Una contrazione probabilmente legata al ridotto interesse nei confronti del metaverso rispetto al boom del 2022 e allo scarso entusiasmo ricevuto dalla piattaforma di Meta che più si avvicina a una forma immersiva e in realtà virtuale della nostra quotidianità: Horizon Worlds, che sarebbe oggi utilizzato da meno di 200mila utenti al mese (numeri microscopici rispetto ai social o a piattaforme di gaming online come Fortnite, che ha circa 230 milioni di utenti mensili).

Le mira di Meta

Ma è forse anche per le ridotte dimensioni che Meta sembra voler conquistare tutto il mercato invece di spartirsi una torta che sembra destinata – almeno per il tempo a venire – a essere molto più piccola del previsto (tre anni fa, la società di consulenza IDC aveva previsto per il 2023 vendite triple rispetto a quelle che si sono verificate).

C’è un altro aspetto che, fin dall’inizio, sta ostacolando la creazione di un unico metaverso aperto e al quale possono partecipare tutti i player del settore.

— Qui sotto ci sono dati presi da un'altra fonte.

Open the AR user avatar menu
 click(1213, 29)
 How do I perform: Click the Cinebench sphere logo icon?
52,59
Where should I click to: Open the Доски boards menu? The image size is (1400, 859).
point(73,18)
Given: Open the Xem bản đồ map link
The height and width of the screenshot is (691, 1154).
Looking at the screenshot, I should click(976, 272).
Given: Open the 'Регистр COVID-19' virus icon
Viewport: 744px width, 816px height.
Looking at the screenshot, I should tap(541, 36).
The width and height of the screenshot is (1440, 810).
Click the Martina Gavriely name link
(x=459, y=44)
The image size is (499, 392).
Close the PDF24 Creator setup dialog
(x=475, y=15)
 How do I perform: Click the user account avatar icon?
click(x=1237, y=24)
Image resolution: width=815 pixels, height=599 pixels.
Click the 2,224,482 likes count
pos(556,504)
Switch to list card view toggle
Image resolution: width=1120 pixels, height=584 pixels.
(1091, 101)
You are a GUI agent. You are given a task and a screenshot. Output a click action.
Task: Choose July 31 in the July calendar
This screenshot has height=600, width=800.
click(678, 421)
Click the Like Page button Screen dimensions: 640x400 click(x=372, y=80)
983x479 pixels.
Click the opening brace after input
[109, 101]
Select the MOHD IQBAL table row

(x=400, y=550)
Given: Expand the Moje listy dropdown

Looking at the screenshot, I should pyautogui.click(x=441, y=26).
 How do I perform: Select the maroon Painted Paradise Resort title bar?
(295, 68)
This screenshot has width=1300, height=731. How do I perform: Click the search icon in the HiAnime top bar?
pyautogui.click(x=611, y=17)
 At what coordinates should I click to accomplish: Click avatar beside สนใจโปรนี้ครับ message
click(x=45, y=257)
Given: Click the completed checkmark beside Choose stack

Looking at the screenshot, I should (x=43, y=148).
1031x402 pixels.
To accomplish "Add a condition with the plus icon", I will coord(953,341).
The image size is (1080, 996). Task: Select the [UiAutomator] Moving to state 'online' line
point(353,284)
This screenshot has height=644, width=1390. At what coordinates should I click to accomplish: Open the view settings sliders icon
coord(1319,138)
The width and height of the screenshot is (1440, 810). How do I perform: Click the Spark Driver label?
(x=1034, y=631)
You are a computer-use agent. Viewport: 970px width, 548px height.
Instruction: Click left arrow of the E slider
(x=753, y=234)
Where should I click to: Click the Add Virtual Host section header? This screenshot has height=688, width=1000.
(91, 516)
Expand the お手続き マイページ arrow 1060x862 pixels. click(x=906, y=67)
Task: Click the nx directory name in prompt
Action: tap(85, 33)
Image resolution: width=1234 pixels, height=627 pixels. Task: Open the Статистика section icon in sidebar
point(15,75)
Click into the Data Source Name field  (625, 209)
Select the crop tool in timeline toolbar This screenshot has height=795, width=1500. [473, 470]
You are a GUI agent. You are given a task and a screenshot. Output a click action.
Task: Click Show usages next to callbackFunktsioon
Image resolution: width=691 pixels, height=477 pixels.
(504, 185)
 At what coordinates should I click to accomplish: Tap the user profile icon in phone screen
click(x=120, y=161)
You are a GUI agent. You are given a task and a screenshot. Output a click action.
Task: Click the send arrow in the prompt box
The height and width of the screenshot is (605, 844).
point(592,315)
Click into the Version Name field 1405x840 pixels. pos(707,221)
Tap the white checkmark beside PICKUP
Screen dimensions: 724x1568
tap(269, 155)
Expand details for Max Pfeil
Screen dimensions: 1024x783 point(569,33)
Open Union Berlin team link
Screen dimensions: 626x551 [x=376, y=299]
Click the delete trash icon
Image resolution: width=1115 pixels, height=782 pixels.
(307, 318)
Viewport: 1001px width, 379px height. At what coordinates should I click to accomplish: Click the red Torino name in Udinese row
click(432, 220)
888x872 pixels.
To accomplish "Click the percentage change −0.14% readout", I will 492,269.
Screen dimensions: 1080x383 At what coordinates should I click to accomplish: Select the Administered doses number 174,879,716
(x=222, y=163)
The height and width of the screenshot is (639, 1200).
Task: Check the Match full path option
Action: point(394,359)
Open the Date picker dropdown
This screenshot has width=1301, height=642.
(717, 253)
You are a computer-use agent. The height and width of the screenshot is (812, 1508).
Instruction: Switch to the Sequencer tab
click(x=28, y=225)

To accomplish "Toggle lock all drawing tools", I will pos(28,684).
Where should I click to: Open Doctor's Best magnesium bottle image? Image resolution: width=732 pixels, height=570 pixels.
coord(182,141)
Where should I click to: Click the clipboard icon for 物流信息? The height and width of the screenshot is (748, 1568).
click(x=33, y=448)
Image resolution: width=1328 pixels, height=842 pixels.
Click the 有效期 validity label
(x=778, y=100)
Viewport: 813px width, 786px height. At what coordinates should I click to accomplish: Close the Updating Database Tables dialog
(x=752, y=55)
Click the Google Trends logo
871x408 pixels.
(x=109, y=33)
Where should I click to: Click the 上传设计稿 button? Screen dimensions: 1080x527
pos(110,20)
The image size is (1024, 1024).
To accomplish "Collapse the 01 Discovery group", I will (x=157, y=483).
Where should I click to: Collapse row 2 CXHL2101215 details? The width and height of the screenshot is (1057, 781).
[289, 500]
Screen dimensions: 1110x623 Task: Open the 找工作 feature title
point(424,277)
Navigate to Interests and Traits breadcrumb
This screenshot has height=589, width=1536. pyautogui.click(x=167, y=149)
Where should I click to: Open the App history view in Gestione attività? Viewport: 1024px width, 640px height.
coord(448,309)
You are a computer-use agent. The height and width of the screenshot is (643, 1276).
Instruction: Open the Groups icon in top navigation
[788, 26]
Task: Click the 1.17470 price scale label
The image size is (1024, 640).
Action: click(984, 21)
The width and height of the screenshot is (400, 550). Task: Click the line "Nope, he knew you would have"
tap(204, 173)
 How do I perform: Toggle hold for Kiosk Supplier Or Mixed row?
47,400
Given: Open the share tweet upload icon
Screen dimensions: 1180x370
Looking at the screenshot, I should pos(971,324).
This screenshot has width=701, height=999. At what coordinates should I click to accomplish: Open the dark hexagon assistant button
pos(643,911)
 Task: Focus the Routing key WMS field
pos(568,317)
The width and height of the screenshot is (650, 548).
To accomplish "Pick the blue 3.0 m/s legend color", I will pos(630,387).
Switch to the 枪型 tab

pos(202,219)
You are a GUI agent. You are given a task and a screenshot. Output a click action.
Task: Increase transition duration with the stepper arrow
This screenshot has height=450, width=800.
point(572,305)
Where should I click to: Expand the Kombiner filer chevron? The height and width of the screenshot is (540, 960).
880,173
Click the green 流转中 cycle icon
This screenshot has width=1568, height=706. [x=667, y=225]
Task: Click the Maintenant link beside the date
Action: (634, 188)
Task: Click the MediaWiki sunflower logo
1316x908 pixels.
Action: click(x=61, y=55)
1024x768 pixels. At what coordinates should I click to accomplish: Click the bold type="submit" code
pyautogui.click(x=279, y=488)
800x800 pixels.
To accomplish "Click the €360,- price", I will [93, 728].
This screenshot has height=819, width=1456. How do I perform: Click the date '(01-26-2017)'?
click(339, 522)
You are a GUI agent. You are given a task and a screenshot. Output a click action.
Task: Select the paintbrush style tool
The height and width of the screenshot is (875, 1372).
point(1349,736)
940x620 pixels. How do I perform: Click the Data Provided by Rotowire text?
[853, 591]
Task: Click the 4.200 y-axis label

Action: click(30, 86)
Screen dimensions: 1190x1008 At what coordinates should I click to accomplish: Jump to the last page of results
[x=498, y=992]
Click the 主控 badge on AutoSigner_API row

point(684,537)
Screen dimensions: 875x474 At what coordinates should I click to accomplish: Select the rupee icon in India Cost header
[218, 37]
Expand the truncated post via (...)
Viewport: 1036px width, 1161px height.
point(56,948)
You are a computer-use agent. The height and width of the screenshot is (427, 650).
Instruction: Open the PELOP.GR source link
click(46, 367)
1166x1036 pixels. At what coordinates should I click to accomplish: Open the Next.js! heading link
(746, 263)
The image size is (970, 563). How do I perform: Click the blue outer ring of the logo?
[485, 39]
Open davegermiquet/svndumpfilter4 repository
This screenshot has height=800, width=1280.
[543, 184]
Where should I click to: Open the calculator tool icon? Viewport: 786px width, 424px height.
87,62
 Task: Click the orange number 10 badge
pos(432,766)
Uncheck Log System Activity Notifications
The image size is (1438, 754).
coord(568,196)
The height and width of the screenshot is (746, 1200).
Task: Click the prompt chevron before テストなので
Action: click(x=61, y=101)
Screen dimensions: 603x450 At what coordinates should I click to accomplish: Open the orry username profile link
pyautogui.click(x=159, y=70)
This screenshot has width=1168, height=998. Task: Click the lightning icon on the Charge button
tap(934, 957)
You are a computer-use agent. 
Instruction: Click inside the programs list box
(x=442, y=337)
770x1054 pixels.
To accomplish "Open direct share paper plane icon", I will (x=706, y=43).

A differenza del web – progettato fin dall'inizio per essere interoperabile e consentire agli utenti di accedere a qualsiasi sito indipendentemente dal browser o dal sistema operativo utilizzato – nel metaverso si parte da una situazione opposta: tutte le aziende del settore si sono create la loro piattaforma chiusa e dovrebbero renderla interoperabile a posteriori, andando, come nel caso di Meta, anche contro i loro interessi e ambizioni. Che tutto ciò avvenga è davvero poco probabile.

Effetto Apple

La situazione si complica ulteriormente a causa dell’avvento di Apple, che con il Vision Pro ha fatto ingresso nel mondo della realtà virtuale e aumentata (vendendo, secondo le stime, circa 200mila esemplari del suo costosissimo visore da 3.500 dollari).

Il colosso di Cupertino è da sempre poco propenso, per usare un eufemismo, a collaborare con altre realtà e a costruire sistemi aperti, preferendo invece creare ambienti chiusi, rigidamente controllati e ottimizzati esclusivamente per i prodotti Apple (che è proprio la ragione per cui gli Stati Uniti hanno fatto causa alla società guidata da Tim Cook).

“Se Meta e Google collaborassero per creare un sistema operativo comune sarebbero una potenza con cui fare i conti ed eviterebbero di frammentare l’ecosistema e avvantaggiare così Apple”, ha scritto su X l’ex project manager di Google Bilawal Sidhu. “Ma il desiderio di conquistare la maggior porzione possibile di questo mercato emergente è troppo forte. Zuckerberg si è già lasciato sfuggire il mercato degli smartphone e non permetterà che qualcosa di simile avvenga di nuovo”.